Ada pula seorang pria yang terlihat sedang ditelepon pacarnya, tetapi dia
beralasan bahwa di sekitarnya sedang berisik sehingga dia meminta pacarnya
menelepon lagi nanti. Memang sich dia tidak berbohong karena di sekitarnya
memang berisik, tetapi andai saja pacarnya tahu penyebab berisiknya tersebut.
Duh, pria itu lho memegang tas plastik kresek dan dia sengaja
menggerak-gerakkan kresek tersebut di dekat telepon agar terdengar bunyi berisik.
Nyebelin nggak sich. Untung aku tidak mengenal pacarnya. Kalau aku mengenalnya,
pasti dech sudah kuinfokan soal kebohongan cowok itu.
Namun, berhobong di telepon dengan mengatakan bahwa mama atau papa tidak
ada di rumah, memang biasa terjadi. Jadi, semasa SMA aku pun pernah ikutan kebiasaan
negatif ini untuk menghindari penelepon yang tidak kuharapkan. Sayangnya, aku
berada di tempat yang salah pada waktu yang tepat. Ketika kuangkat telepon
yang berdering pada suatu malam yang damai, tiba-tiba terdengar suara penelepon
pria yang bertanya: “Rully ada?”
Waduh, aku enggan berbicara dengannya karena dia itu agak-agak melambai
sehingga aku pun merasa agak risih terhadapnya. Alhasil, aku sendiri yang
menjawab: “dia sedang pergi”.
Keesokan harinya dia pun konfirmasi untuk mengetahui kemana aku pergi
malam-malam begitu dan siapa yang telah menjawab teleponnya. Maka, aku pun
mengarang cerita bahwa aku pergi ke rumah saudara dan adikku yang menjawab
teleponnya. Namun, tentu saja dia tidak percaya karena dia bertanya lagi: “Kok suaranya mirip suaramu?” Aku pun
berusaha meyakinkan dia bahwa suaraku memang mirip dengan suara adikku.

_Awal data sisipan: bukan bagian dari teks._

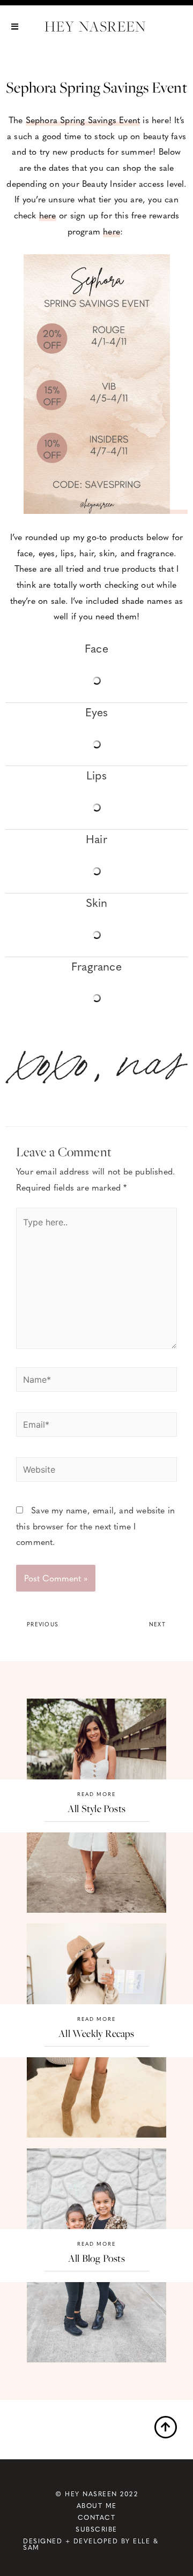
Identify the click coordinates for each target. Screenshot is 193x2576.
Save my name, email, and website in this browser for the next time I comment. (95, 1526)
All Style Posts (96, 1808)
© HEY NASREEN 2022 (96, 2493)
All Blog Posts (96, 2258)
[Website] (96, 1471)
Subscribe (96, 2529)
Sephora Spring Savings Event (83, 119)
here (47, 215)
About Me (97, 2505)
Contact (97, 2517)
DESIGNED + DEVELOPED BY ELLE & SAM (90, 2544)
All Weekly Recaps (96, 2033)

Hehehe... tetap saja kulihat di matanya bahwa dia tidak percaya dan semenjak
saat itu dia tidak pernah menelponku lagi...^.^ Hore!

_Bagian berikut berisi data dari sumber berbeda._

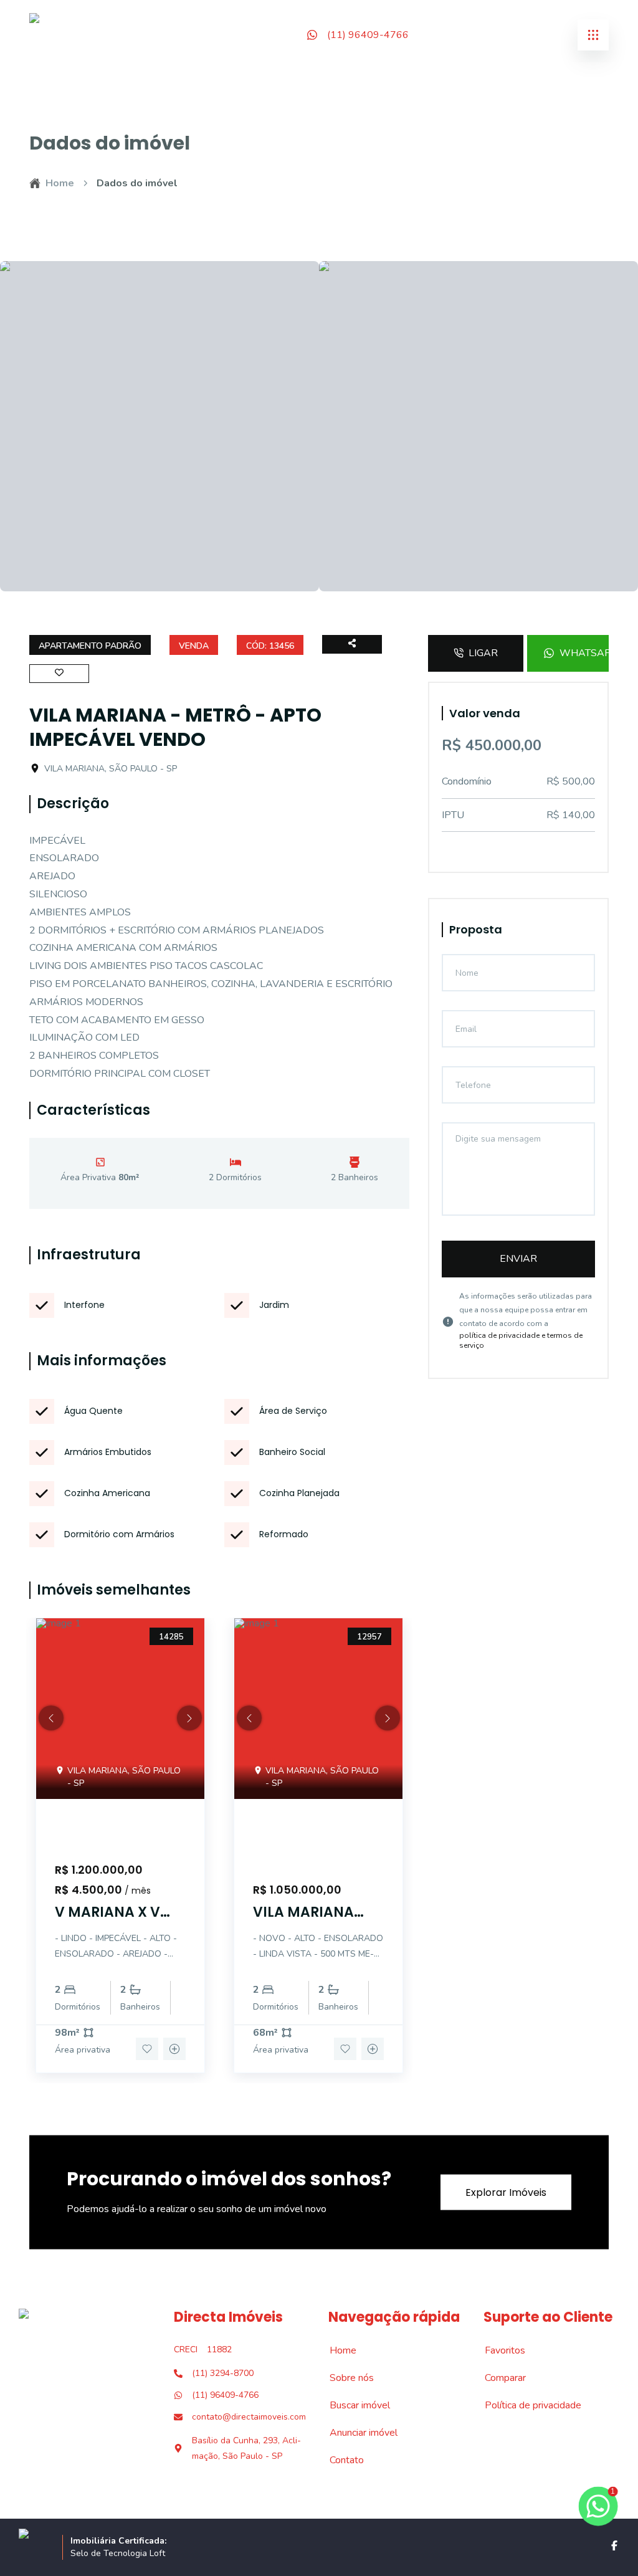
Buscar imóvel (353, 2405)
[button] (51, 1717)
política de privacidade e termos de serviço (521, 1340)
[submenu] (593, 34)
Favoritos (498, 2350)
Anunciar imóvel (357, 2433)
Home (59, 183)
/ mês (138, 1890)
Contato (340, 2460)
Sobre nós (345, 2378)
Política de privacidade (526, 2405)
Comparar (498, 2378)
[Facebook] (614, 2545)
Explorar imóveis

Memang sich berbohong itu salah, tetapi jika aku jujur menolak kehadirannya
karena merasa risih, jauh lebih menyakitkan hatinya donk. Mengapa pula aku
harus memberinya harapan palsu? Bukankah setiap api kecil harus langsung dipadamkan
sebelum membesar?
Rahab aja pernah berbohong untuk melindungi para pengintai tanah Kanaan,
tetapi Tuhan masih bisa memakluminya. Hehehe... apa rahasianya? Tuhan bisa
memaklumi kesalahannya karena saat itu Rahab belum mengetahui kebenaran atau
belum lahir baru. Namun, Tuhan melihat bahwa Rahab ini memiliki kemauan untuk
hidup benar dan dia memiliki iman sebesar biji sesawi. Maka, Rahab tidak dihukum
atas kebohongannya.
Jadi, bayi rohani tentu saja tidak mungkin langsung dituntut untuk hidup
sesuai standar orang-orang yang telah dewasa rohani. Namun, semakin banyak kita
tahu, tentu saja kita akan semakin banyak dituntut. Nah, bagaimana ya jika kita
memilih tidak tahu? Tentu saja kita tidak akan pernah menjadi dewasa karena tua
itu pasti tetapi dewasa itu pilihan. Bagaimanapun juga orang dewasa bisa memiliki
lebih banyak pilihan hidup daripada anak-anak karena yang setia dalam perkara
kecil tentu akan diberi perkara besar. Hehehe... kadang kala ya terlalu besar,
sampai-sampai lupa kalau di atas perkara besar tetap ada Tuhan yang Maha Besar...^.^
Mazmur 23:3 Ia menyegarkan jiwaku. Ia menuntun aku di jalan yang benar oleh karena nama-Nya.
ENGKAU
GEMBALA yang BAIK
Engkau gembala yang baik. KAU menuntun hidupku dan bawaku ke air tenang,
menyegarkan jiwaku. Sekalipun kuberjalan dalam lembah kekelaman, tak akan
gentar kumelangkah s'bab ENGKAU besertaku.
AKU gembala yang baik. KU-menuntun hidupmu dan KU-membawamu ke air
tenang, menyegarkan jiwamu. Sekalipun kau berjalan dalam lembah kekelaman,
janganlah gentar/ takut kau melangkah s'bab AKU besertamu.
Janganlah takut kau melangkah s'bab AKU besertamu. Janganlah takut kau
melangkah s'bab AKU Tuhanmu besertamu.